Oggi abbiamo le prove concrete del legame tra tensioni e malattia. Lo stress infatti é correlato all’ansia e al panico, alla fatica e al burnout, ai disturbi dell’umore e al suicidio. Anche le forme per lo più genetiche o ereditarie di molte malattie mentali come il disturbo bipolare dell’umore e la schizofrenia possono essere precipitati e aggravati dallo stress.
Sono dimostrabili i collegamenti tra stress e malattie fisiche, in particolare malattie cardiache, ipertensione, attacchi cardiaci, obesità, malattie gastrointestinali, disturbi infiammatori dell’intestino, delle articolazioni e della pelle. Anche alcuni tumori possono essere favoriti o aggravati dallo stress. Recentemente, è stato collegato all’invecchiamento precoce e all’atrofia dell’encefalo. Lo stress porta frequentemente all’aumento dell’assunzione di alcol, al consumo di altre sostanze e alla dipendenza dal fumo, nonché al rischio di incidenti e questi aumentano enormemente i rischi per la salute.
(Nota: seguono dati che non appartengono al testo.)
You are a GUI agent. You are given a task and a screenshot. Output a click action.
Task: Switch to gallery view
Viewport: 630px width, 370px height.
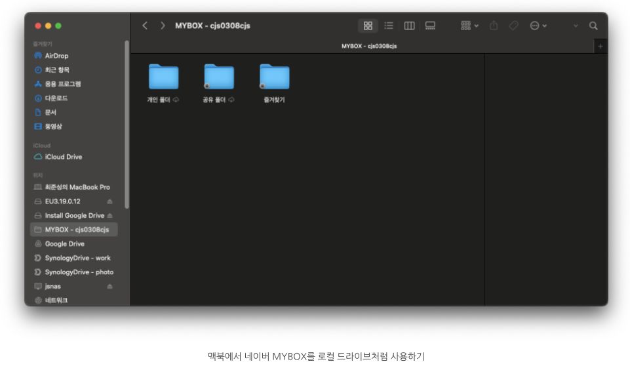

“Gestire lo stress dipende da noi, ma esistono tecniche che si possono apprendere.”
I nostri atenei, gli enti di formazione e luoghi di lavoro sono tutti consapevoli dell’importanza di gestire la salute del medico e stanno sempre più mettendo in campo iniziative di salute e benessere, ma c’è ancora molto che possiamo fare a livello personale per gestire la nostra salute e la nostra capacità di recupero.
Difficoltà di addormentamento, astenia, stanchezza, mancanza di entusiasmo, rallentamento dei processi decisionali e di concentrazione frequentemente associati a irritabilità sono spesso i primi segni.
È importante avere consapevolezza del nostro stress e percepire i segnali di allarme quando oltrepassiamo una pressione eccessiva. Lo stress funziona a nostro vantaggio purché siamo in grado di non oltrepassare quella tensione sufficiente per portare a termine il lavoro, ma poi prenderci il tempo per recuperare e ricostituire le nostre riserve in vista della prossima situazione impegnativa. Ancora una volta, l’esempio deve essere l’atleta che calcola il tempo per il recupero tra le prestazioni in gara.
L’approccio raccomandato per la gestione dello stress è quello di assumere uno stile di vita e abitudini salutari oltre all’auto-aiuto come primo passo. Qualora fosse necessario, il trattamento che può essere utile è la terapia cognitivo-comportamentale che considera i tratti del pensiero e della personalità. Un trattamento farmacologico va intrapreso nel caso il problema persistesse nonostante questi input. Il farmaco usato è solitamente scelto nella grande famiglia degli antidepressivi o modulatori dell’umore che aiutano anche a combattere l’ansia, non creano assuefazione e non hanno effetti sedativi.
Nel nostro smartphone possiamo portare sempre con noi alcune app studiate per aiutarci con brevi pause guidate al rilassamento e alla meditazione. L’app Headspace ad esempio è una buona risorsa, ma online se ne trovano anche altre come Buddhify e Smiling Mind. Su www.futurelearn.com si possono inoltre seguire percorsi di gestione dello stress online anche gratuitamente.
Lavorare in ambito sanitario, essere costantemente esposto al pubblico, gestire a lungo alti livelli di responsabilità e rischi di ripercussioni pubbliche degli errori è enormemente gratificante, ma altrettanto stressante.